Projeto de Lei visa manejo sustentável e produção comercial do babaçu no Amazonas.
Política – O presidente da Assembleia Legislativa do Amazonas (Aleam), deputado estadual Roberto Cidade (UB), é co-autor do Projeto de Lei nº 359 de 2024, que propõe a criação da Política Estadual para o Manejo Sustentável e Plantio da Palmeira do Babaçu (Orbignya martiana). Iniciativa original do deputado Sinésio Campos (PT), o projeto visa identificar e delimitar áreas propícias para a extração e produção de babaçu, garantir a qualidade da palmeira e seus derivados, e impulsionar sua comercialização e consumo.
“A exploração do babaçu já é uma atividade econômica importante em diversos estados brasileiros, como Maranhão, Piauí e Ceará. Com o potencial que temos no Amazonas, precisamos aproveitar essa fonte de renda para fortalecer a economia regional. No entanto, é essencial que isso seja feito de forma ordenada para evitar danos. Segundo o texto-base deste PL, estima-se que o Amazonas tenha mais de 20 milhões de hectares de babaçu”, afirmou o deputado presidente.
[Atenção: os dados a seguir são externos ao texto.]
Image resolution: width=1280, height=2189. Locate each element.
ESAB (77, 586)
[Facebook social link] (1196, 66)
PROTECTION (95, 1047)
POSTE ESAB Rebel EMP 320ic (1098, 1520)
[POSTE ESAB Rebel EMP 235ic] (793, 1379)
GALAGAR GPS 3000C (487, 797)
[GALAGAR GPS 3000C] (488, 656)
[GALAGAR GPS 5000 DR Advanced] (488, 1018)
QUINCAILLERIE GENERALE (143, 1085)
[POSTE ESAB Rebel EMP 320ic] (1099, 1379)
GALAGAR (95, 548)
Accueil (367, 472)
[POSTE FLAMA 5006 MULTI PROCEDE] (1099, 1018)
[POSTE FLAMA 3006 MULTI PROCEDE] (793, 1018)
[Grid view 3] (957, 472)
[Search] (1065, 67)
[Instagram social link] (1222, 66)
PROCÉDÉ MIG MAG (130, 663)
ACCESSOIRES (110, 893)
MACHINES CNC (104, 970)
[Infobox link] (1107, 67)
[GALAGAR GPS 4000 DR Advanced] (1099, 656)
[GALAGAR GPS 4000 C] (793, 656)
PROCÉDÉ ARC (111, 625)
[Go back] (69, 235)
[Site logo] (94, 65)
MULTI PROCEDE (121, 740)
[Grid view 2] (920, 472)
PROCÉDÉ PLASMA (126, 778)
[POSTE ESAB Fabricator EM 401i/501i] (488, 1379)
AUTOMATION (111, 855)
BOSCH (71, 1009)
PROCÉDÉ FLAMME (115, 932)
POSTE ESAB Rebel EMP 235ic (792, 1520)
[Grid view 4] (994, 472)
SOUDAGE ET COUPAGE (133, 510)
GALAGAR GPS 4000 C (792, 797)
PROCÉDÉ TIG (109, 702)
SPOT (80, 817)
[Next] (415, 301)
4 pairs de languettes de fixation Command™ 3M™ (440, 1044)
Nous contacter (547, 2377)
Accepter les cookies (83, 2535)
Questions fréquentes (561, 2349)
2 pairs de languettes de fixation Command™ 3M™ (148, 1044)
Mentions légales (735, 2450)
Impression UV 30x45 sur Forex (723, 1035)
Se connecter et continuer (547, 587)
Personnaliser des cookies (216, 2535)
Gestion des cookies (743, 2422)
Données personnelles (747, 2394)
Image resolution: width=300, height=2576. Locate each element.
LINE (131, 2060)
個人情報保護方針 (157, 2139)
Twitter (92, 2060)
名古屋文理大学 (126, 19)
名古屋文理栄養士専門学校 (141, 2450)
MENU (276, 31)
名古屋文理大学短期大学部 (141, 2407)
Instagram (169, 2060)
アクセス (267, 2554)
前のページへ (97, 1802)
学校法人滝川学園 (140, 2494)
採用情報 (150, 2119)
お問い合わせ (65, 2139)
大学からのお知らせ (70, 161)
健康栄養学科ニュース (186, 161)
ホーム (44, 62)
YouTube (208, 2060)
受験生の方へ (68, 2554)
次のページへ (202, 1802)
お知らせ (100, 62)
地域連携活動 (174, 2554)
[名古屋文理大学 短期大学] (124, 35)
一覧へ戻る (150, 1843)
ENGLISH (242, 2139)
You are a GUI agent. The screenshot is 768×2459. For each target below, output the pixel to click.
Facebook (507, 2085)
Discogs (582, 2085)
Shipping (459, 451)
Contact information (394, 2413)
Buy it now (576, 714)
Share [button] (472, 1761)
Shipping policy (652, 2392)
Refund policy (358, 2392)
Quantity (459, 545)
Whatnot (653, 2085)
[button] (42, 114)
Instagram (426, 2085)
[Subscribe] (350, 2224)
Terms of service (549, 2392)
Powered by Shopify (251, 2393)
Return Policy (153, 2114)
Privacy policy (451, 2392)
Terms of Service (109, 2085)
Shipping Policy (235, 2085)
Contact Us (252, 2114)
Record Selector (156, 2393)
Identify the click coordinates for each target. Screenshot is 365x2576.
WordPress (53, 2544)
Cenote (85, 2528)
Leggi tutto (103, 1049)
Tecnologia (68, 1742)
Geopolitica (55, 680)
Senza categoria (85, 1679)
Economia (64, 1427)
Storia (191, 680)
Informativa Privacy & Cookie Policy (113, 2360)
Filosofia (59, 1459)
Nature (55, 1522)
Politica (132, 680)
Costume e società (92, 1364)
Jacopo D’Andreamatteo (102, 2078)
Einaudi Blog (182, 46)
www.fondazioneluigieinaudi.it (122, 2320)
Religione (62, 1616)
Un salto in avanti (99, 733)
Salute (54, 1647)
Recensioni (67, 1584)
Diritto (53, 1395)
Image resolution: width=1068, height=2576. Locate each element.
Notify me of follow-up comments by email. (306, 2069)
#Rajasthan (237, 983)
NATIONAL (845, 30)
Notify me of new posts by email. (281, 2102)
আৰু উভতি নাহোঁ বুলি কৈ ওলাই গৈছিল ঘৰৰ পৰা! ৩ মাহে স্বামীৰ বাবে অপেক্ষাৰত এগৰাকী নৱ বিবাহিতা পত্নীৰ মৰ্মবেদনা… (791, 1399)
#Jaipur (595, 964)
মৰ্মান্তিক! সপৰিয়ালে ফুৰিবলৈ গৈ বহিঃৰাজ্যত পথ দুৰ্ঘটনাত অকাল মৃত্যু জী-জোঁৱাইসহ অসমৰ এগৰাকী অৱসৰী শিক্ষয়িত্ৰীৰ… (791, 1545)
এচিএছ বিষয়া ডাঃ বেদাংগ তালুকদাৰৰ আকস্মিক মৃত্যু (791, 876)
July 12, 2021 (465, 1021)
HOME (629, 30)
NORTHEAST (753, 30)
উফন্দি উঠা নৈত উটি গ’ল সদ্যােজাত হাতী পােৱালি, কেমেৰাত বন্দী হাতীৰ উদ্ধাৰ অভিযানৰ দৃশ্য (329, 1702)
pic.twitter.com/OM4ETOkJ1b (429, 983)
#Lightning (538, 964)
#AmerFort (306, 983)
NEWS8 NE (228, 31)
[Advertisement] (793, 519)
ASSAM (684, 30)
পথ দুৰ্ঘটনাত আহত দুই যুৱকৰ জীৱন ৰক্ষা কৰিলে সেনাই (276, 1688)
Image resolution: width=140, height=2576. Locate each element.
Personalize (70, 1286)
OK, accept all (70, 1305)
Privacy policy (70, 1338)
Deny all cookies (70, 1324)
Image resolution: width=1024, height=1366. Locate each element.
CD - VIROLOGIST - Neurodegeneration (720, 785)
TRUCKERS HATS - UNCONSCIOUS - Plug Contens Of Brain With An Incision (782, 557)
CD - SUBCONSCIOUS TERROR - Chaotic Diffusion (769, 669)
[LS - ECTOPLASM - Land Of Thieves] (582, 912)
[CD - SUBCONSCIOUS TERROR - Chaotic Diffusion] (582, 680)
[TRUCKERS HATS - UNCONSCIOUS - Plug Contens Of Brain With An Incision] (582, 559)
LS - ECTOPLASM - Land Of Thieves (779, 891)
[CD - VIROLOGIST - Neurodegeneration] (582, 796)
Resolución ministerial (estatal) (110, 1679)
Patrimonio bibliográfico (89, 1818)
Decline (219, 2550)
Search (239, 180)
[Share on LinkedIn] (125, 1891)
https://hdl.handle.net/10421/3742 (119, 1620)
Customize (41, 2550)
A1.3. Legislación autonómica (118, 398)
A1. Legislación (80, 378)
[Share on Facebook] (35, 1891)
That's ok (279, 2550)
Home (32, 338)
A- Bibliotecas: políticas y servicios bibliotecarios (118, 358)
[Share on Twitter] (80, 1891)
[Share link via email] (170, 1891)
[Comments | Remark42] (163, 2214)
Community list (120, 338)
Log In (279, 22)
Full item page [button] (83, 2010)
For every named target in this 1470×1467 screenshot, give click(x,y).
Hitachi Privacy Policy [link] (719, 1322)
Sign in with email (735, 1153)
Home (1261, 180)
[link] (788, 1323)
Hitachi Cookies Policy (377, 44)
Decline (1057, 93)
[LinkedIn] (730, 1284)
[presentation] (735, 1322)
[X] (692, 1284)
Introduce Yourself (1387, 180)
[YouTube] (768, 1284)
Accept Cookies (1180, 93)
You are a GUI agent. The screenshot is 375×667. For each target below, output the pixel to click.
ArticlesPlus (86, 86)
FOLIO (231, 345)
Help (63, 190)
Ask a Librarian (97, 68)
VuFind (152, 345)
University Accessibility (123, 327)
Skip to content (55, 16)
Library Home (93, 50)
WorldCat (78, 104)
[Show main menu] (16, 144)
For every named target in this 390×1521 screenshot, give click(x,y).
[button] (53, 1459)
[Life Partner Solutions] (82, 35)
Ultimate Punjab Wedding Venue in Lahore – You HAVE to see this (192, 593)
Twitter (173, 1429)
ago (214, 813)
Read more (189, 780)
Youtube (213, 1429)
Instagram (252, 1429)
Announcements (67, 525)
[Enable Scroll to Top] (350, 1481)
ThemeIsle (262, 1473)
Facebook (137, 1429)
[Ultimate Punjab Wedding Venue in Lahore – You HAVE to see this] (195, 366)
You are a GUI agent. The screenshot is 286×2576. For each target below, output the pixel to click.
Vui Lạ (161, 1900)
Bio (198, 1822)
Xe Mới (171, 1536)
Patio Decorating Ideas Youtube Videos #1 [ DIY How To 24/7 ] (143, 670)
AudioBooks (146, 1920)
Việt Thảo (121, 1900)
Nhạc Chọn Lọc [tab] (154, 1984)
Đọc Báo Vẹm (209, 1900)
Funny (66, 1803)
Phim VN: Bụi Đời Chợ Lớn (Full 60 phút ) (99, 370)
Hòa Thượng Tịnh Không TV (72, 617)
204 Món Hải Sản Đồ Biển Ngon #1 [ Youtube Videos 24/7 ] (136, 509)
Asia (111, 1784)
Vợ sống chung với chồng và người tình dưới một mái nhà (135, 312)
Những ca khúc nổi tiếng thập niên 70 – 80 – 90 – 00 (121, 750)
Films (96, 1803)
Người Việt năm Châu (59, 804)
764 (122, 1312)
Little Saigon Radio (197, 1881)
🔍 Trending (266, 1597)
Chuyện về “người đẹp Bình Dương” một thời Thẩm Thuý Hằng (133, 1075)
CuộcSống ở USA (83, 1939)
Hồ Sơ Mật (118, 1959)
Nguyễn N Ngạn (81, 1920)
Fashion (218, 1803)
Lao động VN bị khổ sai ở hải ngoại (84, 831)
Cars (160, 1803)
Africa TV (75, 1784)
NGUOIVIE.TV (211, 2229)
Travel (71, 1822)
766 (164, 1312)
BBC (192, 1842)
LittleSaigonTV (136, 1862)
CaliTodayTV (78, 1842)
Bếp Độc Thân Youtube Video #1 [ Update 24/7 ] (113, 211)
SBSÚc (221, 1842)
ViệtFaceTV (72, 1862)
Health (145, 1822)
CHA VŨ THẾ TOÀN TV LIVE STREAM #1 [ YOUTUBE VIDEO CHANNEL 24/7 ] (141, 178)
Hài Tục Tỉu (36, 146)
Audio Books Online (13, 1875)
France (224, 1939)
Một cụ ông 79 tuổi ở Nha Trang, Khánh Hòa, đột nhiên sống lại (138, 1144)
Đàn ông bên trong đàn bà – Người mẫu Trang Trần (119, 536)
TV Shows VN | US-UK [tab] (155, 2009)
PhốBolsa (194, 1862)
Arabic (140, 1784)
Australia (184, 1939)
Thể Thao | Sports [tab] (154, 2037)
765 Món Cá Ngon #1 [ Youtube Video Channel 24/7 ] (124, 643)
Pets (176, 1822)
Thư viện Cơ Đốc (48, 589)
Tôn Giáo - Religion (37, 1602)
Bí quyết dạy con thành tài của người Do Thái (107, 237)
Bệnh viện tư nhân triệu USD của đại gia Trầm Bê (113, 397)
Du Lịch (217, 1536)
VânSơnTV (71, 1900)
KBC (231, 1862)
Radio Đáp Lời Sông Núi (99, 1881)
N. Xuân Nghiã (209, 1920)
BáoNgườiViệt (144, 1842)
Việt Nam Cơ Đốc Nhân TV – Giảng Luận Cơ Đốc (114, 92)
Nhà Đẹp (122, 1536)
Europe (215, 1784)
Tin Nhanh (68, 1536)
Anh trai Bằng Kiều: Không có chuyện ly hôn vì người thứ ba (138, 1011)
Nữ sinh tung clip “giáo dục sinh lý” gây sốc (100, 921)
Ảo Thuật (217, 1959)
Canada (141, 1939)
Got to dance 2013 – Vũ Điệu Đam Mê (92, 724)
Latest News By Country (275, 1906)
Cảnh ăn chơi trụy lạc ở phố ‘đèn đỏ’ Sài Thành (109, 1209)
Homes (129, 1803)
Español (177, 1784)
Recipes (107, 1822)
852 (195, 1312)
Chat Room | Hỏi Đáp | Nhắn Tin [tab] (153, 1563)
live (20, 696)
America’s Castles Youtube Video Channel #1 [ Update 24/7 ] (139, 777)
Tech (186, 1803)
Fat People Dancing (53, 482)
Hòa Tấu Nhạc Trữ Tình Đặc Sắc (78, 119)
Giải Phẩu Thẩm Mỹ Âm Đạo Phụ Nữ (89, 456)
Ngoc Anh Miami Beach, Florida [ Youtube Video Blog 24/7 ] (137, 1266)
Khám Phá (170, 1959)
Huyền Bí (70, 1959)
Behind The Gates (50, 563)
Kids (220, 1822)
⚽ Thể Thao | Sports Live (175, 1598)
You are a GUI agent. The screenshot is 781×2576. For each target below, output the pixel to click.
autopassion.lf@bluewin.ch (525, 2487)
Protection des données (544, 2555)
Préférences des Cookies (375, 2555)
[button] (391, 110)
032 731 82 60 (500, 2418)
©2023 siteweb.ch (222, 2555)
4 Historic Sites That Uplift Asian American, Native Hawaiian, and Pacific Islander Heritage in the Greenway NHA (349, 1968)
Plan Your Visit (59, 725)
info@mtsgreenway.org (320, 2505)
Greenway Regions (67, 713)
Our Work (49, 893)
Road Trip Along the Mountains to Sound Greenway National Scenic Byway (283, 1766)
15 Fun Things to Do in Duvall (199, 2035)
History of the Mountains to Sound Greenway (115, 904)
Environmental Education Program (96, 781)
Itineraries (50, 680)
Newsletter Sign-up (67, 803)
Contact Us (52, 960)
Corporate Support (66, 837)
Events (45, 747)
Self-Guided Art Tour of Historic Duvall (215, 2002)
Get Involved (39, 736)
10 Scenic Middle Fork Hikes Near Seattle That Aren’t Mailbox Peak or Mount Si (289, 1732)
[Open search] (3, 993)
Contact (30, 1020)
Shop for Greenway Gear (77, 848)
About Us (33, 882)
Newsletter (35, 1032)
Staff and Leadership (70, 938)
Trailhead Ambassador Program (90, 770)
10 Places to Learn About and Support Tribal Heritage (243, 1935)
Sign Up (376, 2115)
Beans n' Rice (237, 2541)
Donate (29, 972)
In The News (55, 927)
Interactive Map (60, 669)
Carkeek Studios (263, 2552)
A expectativa é que a criação da Política Estadual de Incentivo ao Babaçu estimule a produção agrícola familiar, reduza a pobreza e a desigualdade social, contribua para a preservação da biodiversidade regional e mantenha os modos de vida das comunidades tradicionais. Além disso, deve impulsionar o comércio local e gerar emprego e renda.
“O deputado Sinésio, autor principal deste projeto, possui levantamentos indicando que a cultura do babaçu pode beneficiar milhares de famílias com trabalho, emprego e renda, e também contribuir para a economia de municípios como Boa Vista do Ramos, Barreirinha, Urucurituba, Maués e Canutama”, destacou Cidade.
Para os efeitos da política instituída por este PL, são considerados derivados do babaçu a amêndoa, farinha, óleo, casca e produtos industrializados que contenham farinha ou óleo de babaçu.
Sobre o Babaçu
O babaçu é uma palmeira nativa das regiões Norte e Nordeste do Brasil, sendo um dos mais importantes representantes da família das palmáceas (Arecaceae). Seus frutos possuem sementes oleaginosas e comestíveis, das quais se extrai óleo utilizado na alimentação, em medicamentos e na fabricação de biocombustíveis.
Seu principal produto extrativo é a amêndoa contida no fruto. Além disso, as folhas e palhas são usadas para cobertura de casas, cestas e outros objetos artesanais; o caule é utilizado como adubo e na construção; a casca do coco é transformada em carvão vegetal; o mesocarpo é usado na nutrição infantil como mingau; e a amêndoa é a fonte de óleo e azeite para alimentação, combustível, lubrificante e fabricação de cosméticos, fitoterápicos e produtos de higiene pessoal, entre outros usos.